Correct Answer & Explanation

. Proximal tibia


Explanation

The normal mLDFA indicates the distal femur is properly aligned. The abnormally low MPTA identifies a varus deformity originating in the proximal tibia, which drives the medial mechanical axis deviation.

Question 2839

Topic: 2. Trauma

A 6-year-old boy sustained a midshaft femur fracture treated with flexible intramedullary nailing. To counsel the parents on expected leg length discrepancy due to fracture overgrowth, when should they expect the maximum amount of overgrowth to occur?

. Within the first 3 months
. Between 6 and 9 months
. Between 18 and 24 months
. During the adolescent growth spurt
. Immediately after hardware removal

Correct Answer & Explanation

. Between 18 and 24 months


Explanation

Post-traumatic femoral overgrowth in children typically peaks at 18 to 24 months following the fracture. The most rapid phase occurs in the first year, driven by post-traumatic hyperemia.

Question 2840

Topic: Lower Extremity Trauma

A 12-year-old girl with a projected LLD of 3.5 cm at skeletal maturity is scheduled for a percutaneous epiphysiodesis. Based on the Green-Anderson growth data, what is the accepted average rate of growth per year from the distal femur and proximal tibia?

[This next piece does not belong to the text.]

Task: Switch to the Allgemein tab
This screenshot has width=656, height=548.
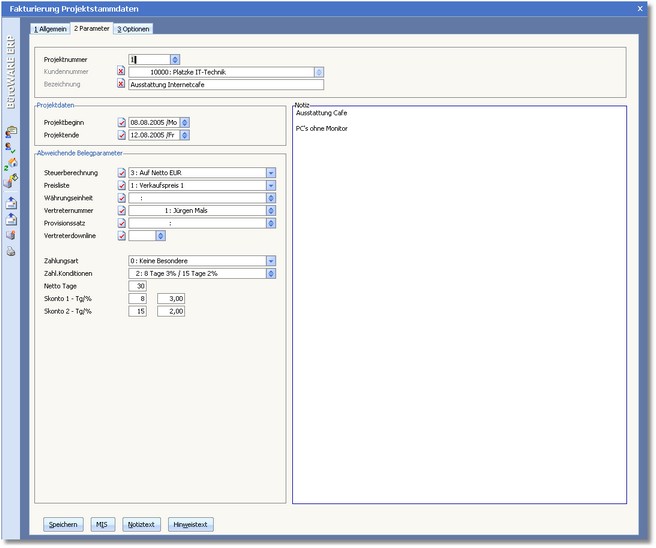Action: click(x=50, y=29)

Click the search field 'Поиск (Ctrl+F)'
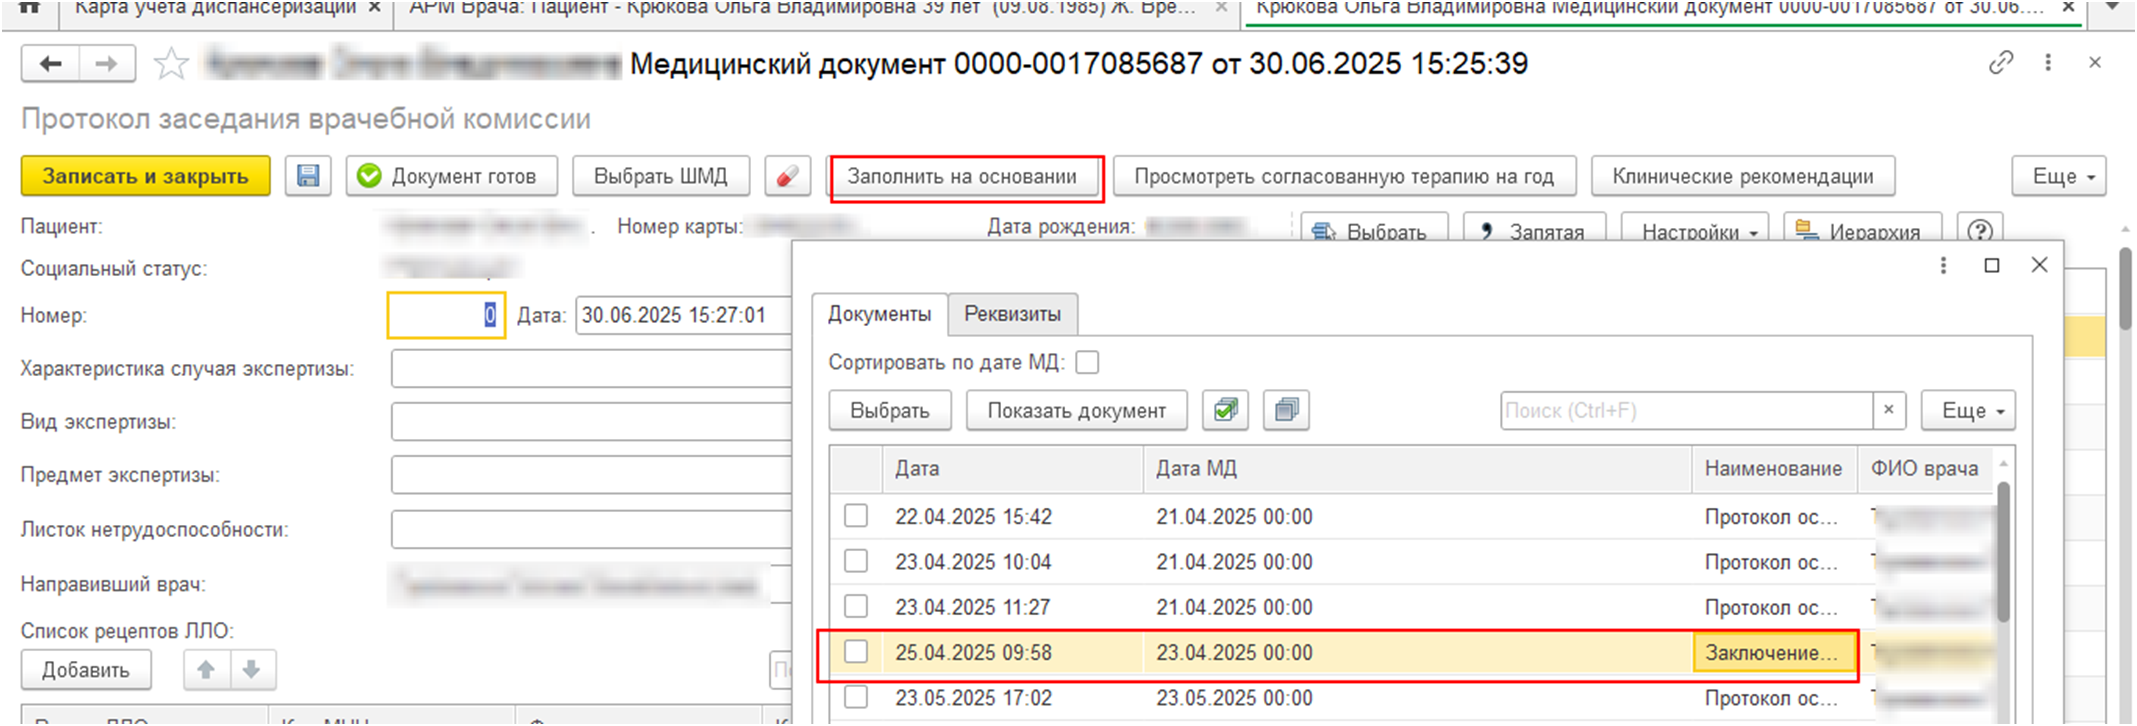tap(1685, 410)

. Distal femur 6 mm/yr; Proximal tibia 10 mm/yr
. Distal femur 10 mm/yr; Proximal tibia 6 mm/yr
. Distal femur 12 mm/yr; Proximal tibia 8 mm/yr
. Distal femur 8 mm/yr; Proximal tibia 12 mm/yr
. Distal femur 10 mm/yr; Proximal tibia 10 mm/yr

Correct Answer & Explanation

. Distal femur 10 mm/yr; Proximal tibia 6 mm/yr


Explanation

The distal femur grows at approximately 10 mm (3/8 inch) per year, and the proximal tibia grows at about 6 mm (1/4 inch) per year. This rule of thumb is critical for timing an epiphysiodesis.